**WHAT IS EXPECTED**
Output exactly the lines that come between the start of the material and the line containing "The width and", both ends included, with the pictures omitted.

**GIVEN ENTRIES**

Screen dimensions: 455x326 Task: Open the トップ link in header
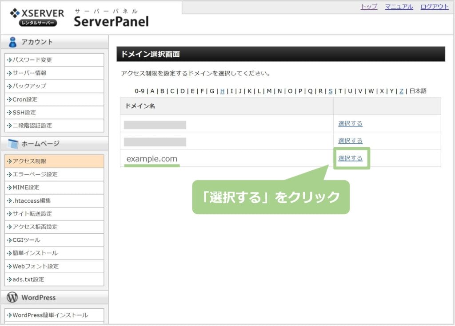coord(369,7)
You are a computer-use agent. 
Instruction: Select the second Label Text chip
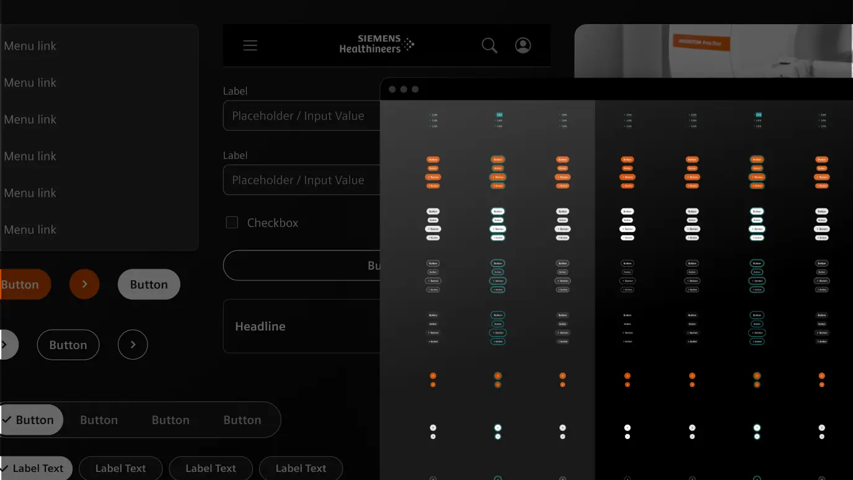121,468
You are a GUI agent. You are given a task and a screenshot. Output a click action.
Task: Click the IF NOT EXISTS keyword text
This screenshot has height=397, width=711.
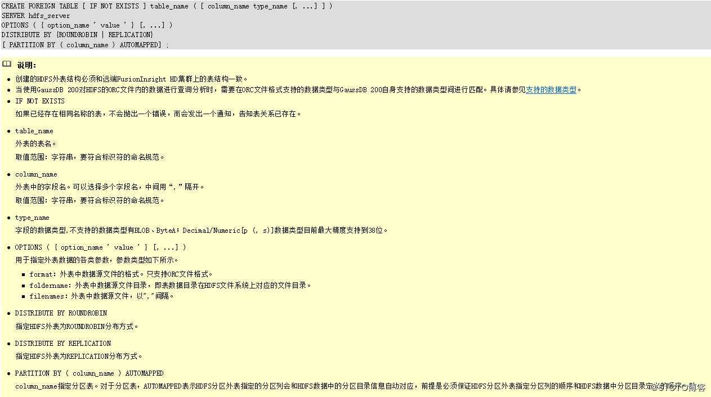tap(39, 101)
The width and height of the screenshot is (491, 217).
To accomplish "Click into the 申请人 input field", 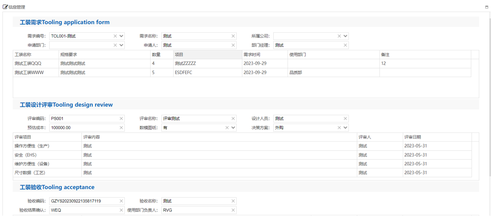I will (x=196, y=45).
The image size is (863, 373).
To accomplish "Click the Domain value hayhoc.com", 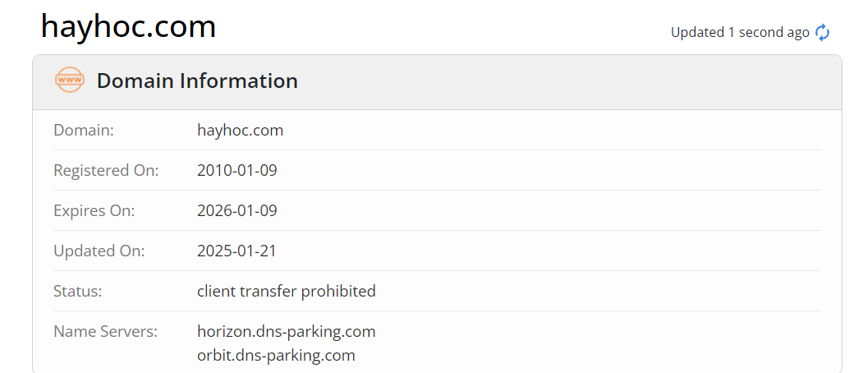I will [x=240, y=130].
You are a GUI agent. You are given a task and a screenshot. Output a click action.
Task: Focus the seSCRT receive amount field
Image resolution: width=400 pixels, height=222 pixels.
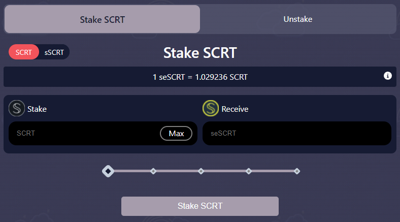click(x=296, y=133)
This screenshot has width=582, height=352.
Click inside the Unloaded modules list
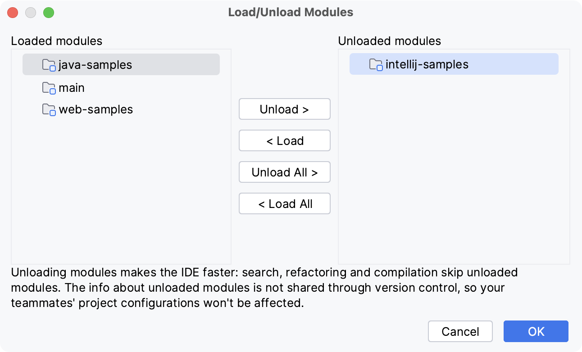(450, 189)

**ANSWER FOR THE TASK**
Screen dimensions: 455x326 Task: Open the トップ link in header
coord(369,7)
You are a computer-use agent. 
Instruction: Select the second Label Text chip
121,468
You are a GUI agent. You are given a task and a screenshot. Output a click action.
Task: Click the IF NOT EXISTS keyword text
This screenshot has height=397, width=711.
tap(39, 101)
The width and height of the screenshot is (491, 217).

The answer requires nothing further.